その中に、すでに買い手が付いていた残り9台のXKSSが含まれていたわけです。当然、その時に予約した9人の元にはXKSSは届いていないわけです。これは明確になっていないと思いますが、この車両が消失した時点で、売買の契約は白紙に戻っていると思われます。本来ならば、幻の9台、という伝説のままでXKSSのお話は終了となるはずでした。

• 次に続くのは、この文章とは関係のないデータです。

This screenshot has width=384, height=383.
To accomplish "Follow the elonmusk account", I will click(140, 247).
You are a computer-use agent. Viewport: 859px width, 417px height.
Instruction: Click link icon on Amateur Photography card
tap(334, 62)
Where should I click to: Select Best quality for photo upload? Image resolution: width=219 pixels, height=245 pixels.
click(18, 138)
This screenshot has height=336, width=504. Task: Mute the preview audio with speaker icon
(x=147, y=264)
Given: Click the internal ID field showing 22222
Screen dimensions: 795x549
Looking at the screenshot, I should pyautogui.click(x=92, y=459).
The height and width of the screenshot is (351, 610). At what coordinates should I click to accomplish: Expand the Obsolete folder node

ところが2016年のことになりますが、ジャガーカーズはいきなり1957年当時のXKSSを、オリジナルスペックのまま手作りで再生産すると発表したのです。その台数は9台。つまり火事で生産することが叶わなかった9台を再現生産するということなのです。そして手掛けるのはジャガー・クラシックのエンジニアリング・チームであり、すべて手作業で仕上げられることになったのです。記憶の片隅にしかなかった伝説の名車の復活、再生産するということ。それも、現在あるクルマをベースにしたり、現存するXKSSをレストアしたりということではありません。最初から部品を作り、再現するのです。

復活モデルはエレガントなスタイルのスーパースポーツの新車として蘇った

このニュースに世界のスポーツカー好きというか、クルマ好き達は少々興奮しました。何よりも、世に出ることが出来なかった9台をもう一度作ろうという、ジャガーの自動車メーカーとして想いにロマンを感じたわけです。これがもし、レプリカとして作り続けますというのでは、伝説も少しばかり色褪せてしまい、ほとんど魅力のない話になってしまうわけです。

さらにこのクルマは、先にも言いましたが、一からすべて手作りするのです。エンジンもボディもサスペンションもボディの骨格となるシャシもシートもウインドスクリーンも、すべて一から設計図を起こして、当時と同じように手作業によって1台1台を作り上げていきます。

実はこれほどのクルマでありながら当時の資料があまり多く残っておらず、生産の手順から塗装の仕方やボディの組み付けなど、ほとんどを手探りの状況で行いました。1台目の再現モデルはエンジンだけでも3週間、全体を完成させるには7週間かかっていました。1957年当時、DタイプからXKSSへと変更するために要した時間はわずか3日ということですから、この再現計画がどれほど大変な事業なのかが理解できると思います。

新車として蘇った走りの性能は現在でも一級品

レポートによれば、現存している設計図は何度かのコピーを経ているため数字が読み取れない部分があったり、最新のスキャニング技術などを駆使して現車を計測しても再現不能の箇所があったりと、その苦労は想像を絶するものでした。それを100社あまりにわたる会社が、それぞれの得意分野で全力を尽くし、出来上がった各部品をジャガーの工場で組み合わせながら、手作業で再現していくのです。